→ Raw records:
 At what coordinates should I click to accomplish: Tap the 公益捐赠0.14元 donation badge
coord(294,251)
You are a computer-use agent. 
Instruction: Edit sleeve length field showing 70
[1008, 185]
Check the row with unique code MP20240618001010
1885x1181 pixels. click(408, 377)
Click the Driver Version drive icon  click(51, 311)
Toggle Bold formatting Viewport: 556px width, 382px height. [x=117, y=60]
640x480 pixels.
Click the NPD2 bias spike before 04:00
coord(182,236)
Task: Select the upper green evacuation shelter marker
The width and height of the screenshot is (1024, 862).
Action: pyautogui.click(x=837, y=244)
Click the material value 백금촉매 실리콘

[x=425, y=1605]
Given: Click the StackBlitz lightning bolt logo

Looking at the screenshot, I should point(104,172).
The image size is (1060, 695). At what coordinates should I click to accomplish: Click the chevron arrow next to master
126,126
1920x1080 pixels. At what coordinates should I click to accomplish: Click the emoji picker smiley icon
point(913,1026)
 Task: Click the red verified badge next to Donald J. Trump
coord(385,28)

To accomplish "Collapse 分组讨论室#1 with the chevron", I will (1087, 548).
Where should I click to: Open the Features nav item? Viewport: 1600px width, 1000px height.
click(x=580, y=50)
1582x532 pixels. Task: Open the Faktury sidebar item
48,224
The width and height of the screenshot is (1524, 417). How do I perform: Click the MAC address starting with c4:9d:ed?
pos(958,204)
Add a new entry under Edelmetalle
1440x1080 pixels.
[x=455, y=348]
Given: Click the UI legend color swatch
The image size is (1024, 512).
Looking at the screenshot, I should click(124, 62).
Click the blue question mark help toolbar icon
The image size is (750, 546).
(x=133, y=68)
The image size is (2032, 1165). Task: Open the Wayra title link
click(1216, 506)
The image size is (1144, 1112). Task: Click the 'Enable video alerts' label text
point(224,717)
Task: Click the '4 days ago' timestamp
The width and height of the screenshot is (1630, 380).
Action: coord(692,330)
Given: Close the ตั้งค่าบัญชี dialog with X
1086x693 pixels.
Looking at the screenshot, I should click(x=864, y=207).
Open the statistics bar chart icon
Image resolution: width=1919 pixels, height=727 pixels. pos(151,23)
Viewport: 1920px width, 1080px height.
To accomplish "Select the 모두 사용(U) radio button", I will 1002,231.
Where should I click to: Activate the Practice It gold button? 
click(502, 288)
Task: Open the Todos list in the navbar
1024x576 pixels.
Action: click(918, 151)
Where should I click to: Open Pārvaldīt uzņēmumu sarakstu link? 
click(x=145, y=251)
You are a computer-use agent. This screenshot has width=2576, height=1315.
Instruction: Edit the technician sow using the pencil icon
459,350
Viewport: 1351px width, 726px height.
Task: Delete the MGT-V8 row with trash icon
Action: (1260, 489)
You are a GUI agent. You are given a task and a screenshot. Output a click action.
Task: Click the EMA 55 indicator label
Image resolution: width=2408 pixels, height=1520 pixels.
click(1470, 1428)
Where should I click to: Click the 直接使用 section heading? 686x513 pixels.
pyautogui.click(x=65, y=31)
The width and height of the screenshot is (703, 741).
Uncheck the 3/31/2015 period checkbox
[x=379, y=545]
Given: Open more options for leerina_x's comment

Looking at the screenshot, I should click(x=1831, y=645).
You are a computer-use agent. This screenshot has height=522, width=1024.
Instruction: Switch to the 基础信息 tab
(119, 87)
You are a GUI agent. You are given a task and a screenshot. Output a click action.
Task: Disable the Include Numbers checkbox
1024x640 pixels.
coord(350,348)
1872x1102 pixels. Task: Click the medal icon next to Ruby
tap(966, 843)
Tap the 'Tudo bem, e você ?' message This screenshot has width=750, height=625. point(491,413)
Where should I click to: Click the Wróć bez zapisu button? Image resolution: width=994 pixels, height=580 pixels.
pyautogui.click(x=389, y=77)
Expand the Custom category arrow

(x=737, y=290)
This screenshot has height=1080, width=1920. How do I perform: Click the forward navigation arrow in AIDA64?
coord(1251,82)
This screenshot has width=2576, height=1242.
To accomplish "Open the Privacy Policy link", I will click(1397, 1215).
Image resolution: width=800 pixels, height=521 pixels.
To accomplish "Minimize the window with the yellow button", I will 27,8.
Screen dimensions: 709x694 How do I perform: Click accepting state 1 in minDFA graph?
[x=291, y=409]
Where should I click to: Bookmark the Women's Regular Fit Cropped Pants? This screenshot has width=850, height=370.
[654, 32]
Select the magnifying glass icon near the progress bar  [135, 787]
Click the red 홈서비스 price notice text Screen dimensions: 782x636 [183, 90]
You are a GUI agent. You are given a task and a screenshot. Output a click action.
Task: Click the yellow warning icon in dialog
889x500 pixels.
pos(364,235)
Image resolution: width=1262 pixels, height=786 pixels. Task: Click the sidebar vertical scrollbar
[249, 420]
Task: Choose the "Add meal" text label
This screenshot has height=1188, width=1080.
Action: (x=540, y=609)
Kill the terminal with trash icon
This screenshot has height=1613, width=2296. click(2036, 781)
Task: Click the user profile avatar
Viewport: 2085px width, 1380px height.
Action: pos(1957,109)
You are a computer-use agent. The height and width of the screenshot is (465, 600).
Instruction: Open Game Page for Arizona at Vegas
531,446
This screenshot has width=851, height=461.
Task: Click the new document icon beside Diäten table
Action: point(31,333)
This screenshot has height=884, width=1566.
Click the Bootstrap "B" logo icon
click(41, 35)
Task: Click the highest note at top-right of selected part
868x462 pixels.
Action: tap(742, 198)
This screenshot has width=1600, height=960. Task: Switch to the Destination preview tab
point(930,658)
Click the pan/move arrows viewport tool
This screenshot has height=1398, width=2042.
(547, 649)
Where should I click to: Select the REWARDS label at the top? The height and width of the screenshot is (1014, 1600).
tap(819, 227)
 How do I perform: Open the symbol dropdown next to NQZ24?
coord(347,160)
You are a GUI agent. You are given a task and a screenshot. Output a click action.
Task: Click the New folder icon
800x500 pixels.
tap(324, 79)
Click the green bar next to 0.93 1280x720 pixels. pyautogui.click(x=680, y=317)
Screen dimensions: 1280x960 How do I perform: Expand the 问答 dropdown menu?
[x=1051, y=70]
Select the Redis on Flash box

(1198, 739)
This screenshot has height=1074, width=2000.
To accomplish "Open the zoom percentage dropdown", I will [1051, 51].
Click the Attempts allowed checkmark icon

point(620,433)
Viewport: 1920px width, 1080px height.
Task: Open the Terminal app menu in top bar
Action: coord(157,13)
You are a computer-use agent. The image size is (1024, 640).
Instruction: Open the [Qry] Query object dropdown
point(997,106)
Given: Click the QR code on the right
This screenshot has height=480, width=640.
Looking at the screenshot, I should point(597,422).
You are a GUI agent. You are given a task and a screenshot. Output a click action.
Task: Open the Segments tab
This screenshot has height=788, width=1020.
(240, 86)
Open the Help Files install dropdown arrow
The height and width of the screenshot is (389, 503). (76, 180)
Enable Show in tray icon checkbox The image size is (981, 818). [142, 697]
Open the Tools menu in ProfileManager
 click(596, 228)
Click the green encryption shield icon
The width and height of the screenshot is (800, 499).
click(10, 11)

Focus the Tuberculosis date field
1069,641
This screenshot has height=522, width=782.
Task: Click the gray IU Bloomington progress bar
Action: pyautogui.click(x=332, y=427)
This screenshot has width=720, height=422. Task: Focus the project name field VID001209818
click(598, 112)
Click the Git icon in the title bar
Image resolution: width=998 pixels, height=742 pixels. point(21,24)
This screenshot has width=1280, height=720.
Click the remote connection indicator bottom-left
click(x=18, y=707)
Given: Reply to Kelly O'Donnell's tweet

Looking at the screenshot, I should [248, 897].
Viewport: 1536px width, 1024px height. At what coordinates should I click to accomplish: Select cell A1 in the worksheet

→ Aim:
Rewrite the entries above, swapping every occurrence of "At what coordinates should I click to accomplish" for "Where should I tap to accomplish" and leaving everything else unchanged.

→ Task solution:
 Where should I tap to accomplish: Tap the 公益捐赠0.14元 donation badge
coord(294,251)
You are a computer-use agent. 
Instruction: Edit sleeve length field showing 70
[1008, 185]
Check the row with unique code MP20240618001010
1885x1181 pixels. click(408, 377)
Click the Driver Version drive icon  click(51, 311)
Toggle Bold formatting Viewport: 556px width, 382px height. [x=117, y=60]
640x480 pixels.
Click the NPD2 bias spike before 04:00
coord(182,236)
Task: Select the upper green evacuation shelter marker
The width and height of the screenshot is (1024, 862).
Action: pyautogui.click(x=837, y=244)
Click the material value 백금촉매 실리콘

[x=425, y=1605]
Given: Click the StackBlitz lightning bolt logo

Looking at the screenshot, I should point(104,172).
The image size is (1060, 695). Where should I tap to accomplish: Click the chevron arrow next to master
126,126
1920x1080 pixels. Where should I tap to accomplish: Click the emoji picker smiley icon
point(913,1026)
 Task: Click the red verified badge next to Donald J. Trump
coord(385,28)

To accomplish "Collapse 分组讨论室#1 with the chevron", I will (1087, 548).
Where should I click to: Open the Features nav item? Viewport: 1600px width, 1000px height.
click(x=580, y=50)
1582x532 pixels. Task: Open the Faktury sidebar item
48,224
The width and height of the screenshot is (1524, 417). How do I perform: Click the MAC address starting with c4:9d:ed?
pos(958,204)
Add a new entry under Edelmetalle
1440x1080 pixels.
[x=455, y=348]
Given: Click the UI legend color swatch
The image size is (1024, 512).
Looking at the screenshot, I should click(124, 62).
Click the blue question mark help toolbar icon
The image size is (750, 546).
(x=133, y=68)
The image size is (2032, 1165). Task: Open the Wayra title link
click(1216, 506)
The image size is (1144, 1112). Task: Click the 'Enable video alerts' label text
point(224,717)
Task: Click the '4 days ago' timestamp
The width and height of the screenshot is (1630, 380).
Action: coord(692,330)
Given: Close the ตั้งค่าบัญชี dialog with X
1086x693 pixels.
Looking at the screenshot, I should click(x=864, y=207).
Open the statistics bar chart icon
Image resolution: width=1919 pixels, height=727 pixels. pos(151,23)
Viewport: 1920px width, 1080px height.
To accomplish "Select the 모두 사용(U) radio button", I will 1002,231.
Where should I click to: Activate the Practice It gold button? 
click(502, 288)
Task: Open the Todos list in the navbar
1024x576 pixels.
Action: click(918, 151)
Where should I click to: Open Pārvaldīt uzņēmumu sarakstu link? 
click(x=145, y=251)
You are a computer-use agent. This screenshot has width=2576, height=1315.
Instruction: Edit the technician sow using the pencil icon
459,350
Viewport: 1351px width, 726px height.
Task: Delete the MGT-V8 row with trash icon
Action: (1260, 489)
You are a GUI agent. You are given a task and a screenshot. Output a click action.
Task: Click the EMA 55 indicator label
Image resolution: width=2408 pixels, height=1520 pixels.
click(1470, 1428)
Where should I click to: Click the 直接使用 section heading? 686x513 pixels.
pyautogui.click(x=65, y=31)
The width and height of the screenshot is (703, 741).
Uncheck the 3/31/2015 period checkbox
[x=379, y=545]
Given: Open more options for leerina_x's comment

Looking at the screenshot, I should click(x=1831, y=645).
You are a computer-use agent. This screenshot has height=522, width=1024.
Instruction: Switch to the 基础信息 tab
(119, 87)
You are a GUI agent. You are given a task and a screenshot. Output a click action.
Task: Disable the Include Numbers checkbox
1024x640 pixels.
coord(350,348)
1872x1102 pixels. Task: Click the medal icon next to Ruby
tap(966, 843)
Tap the 'Tudo bem, e você ?' message This screenshot has width=750, height=625. point(491,413)
Where should I click to: Click the Wróć bez zapisu button? Image resolution: width=994 pixels, height=580 pixels.
pyautogui.click(x=389, y=77)
Expand the Custom category arrow

(x=737, y=290)
This screenshot has height=1080, width=1920. How do I perform: Click the forward navigation arrow in AIDA64?
coord(1251,82)
This screenshot has width=2576, height=1242.
To accomplish "Open the Privacy Policy link", I will click(1397, 1215).
Image resolution: width=800 pixels, height=521 pixels.
To accomplish "Minimize the window with the yellow button", I will 27,8.
Screen dimensions: 709x694 How do I perform: Click accepting state 1 in minDFA graph?
[x=291, y=409]
Where should I click to: Bookmark the Women's Regular Fit Cropped Pants? This screenshot has width=850, height=370.
[654, 32]
Select the magnifying glass icon near the progress bar  [135, 787]
Click the red 홈서비스 price notice text Screen dimensions: 782x636 [183, 90]
You are a GUI agent. You are given a task and a screenshot. Output a click action.
Task: Click the yellow warning icon in dialog
889x500 pixels.
pos(364,235)
Image resolution: width=1262 pixels, height=786 pixels. Task: Click the sidebar vertical scrollbar
[249, 420]
Task: Choose the "Add meal" text label
This screenshot has height=1188, width=1080.
Action: (x=540, y=609)
Kill the terminal with trash icon
This screenshot has height=1613, width=2296. click(2036, 781)
Task: Click the user profile avatar
Viewport: 2085px width, 1380px height.
Action: pos(1957,109)
You are a computer-use agent. The height and width of the screenshot is (465, 600).
Instruction: Open Game Page for Arizona at Vegas
531,446
This screenshot has width=851, height=461.
Task: Click the new document icon beside Diäten table
Action: point(31,333)
This screenshot has height=884, width=1566.
Click the Bootstrap "B" logo icon
click(41, 35)
Task: Click the highest note at top-right of selected part
868x462 pixels.
Action: tap(742, 198)
This screenshot has width=1600, height=960. Task: Switch to the Destination preview tab
point(930,658)
Click the pan/move arrows viewport tool
This screenshot has height=1398, width=2042.
(547, 649)
Where should I click to: Select the REWARDS label at the top? The height and width of the screenshot is (1014, 1600).
tap(819, 227)
 How do I perform: Open the symbol dropdown next to NQZ24?
coord(347,160)
You are a GUI agent. You are given a task and a screenshot. Output a click action.
Task: Click the New folder icon
800x500 pixels.
tap(324, 79)
Click the green bar next to 0.93 1280x720 pixels. pyautogui.click(x=680, y=317)
Screen dimensions: 1280x960 How do I perform: Expand the 问答 dropdown menu?
[x=1051, y=70]
Select the Redis on Flash box

(1198, 739)
This screenshot has height=1074, width=2000.
To accomplish "Open the zoom percentage dropdown", I will [1051, 51].
Click the Attempts allowed checkmark icon

point(620,433)
Viewport: 1920px width, 1080px height.
Task: Open the Terminal app menu in top bar
Action: coord(157,13)
You are a computer-use agent. The image size is (1024, 640).
Instruction: Open the [Qry] Query object dropdown
point(997,106)
Given: Click the QR code on the right
This screenshot has height=480, width=640.
Looking at the screenshot, I should point(597,422).
You are a GUI agent. You are given a task and a screenshot. Output a click action.
Task: Open the Segments tab
This screenshot has height=788, width=1020.
(240, 86)
Open the Help Files install dropdown arrow
The height and width of the screenshot is (389, 503). (76, 180)
Enable Show in tray icon checkbox The image size is (981, 818). [142, 697]
Open the Tools menu in ProfileManager
 click(596, 228)
Click the green encryption shield icon
The width and height of the screenshot is (800, 499).
click(10, 11)

Focus the Tuberculosis date field
1069,641
This screenshot has height=522, width=782.
Task: Click the gray IU Bloomington progress bar
Action: pyautogui.click(x=332, y=427)
This screenshot has width=720, height=422. Task: Focus the project name field VID001209818
click(598, 112)
Click the Git icon in the title bar
Image resolution: width=998 pixels, height=742 pixels. point(21,24)
This screenshot has width=1280, height=720.
Click the remote connection indicator bottom-left
click(x=18, y=707)
Given: Reply to Kelly O'Donnell's tweet

Looking at the screenshot, I should [248, 897].
Viewport: 1536px width, 1024px height. Where should I tap to accomplish: Select cell A1 in the worksheet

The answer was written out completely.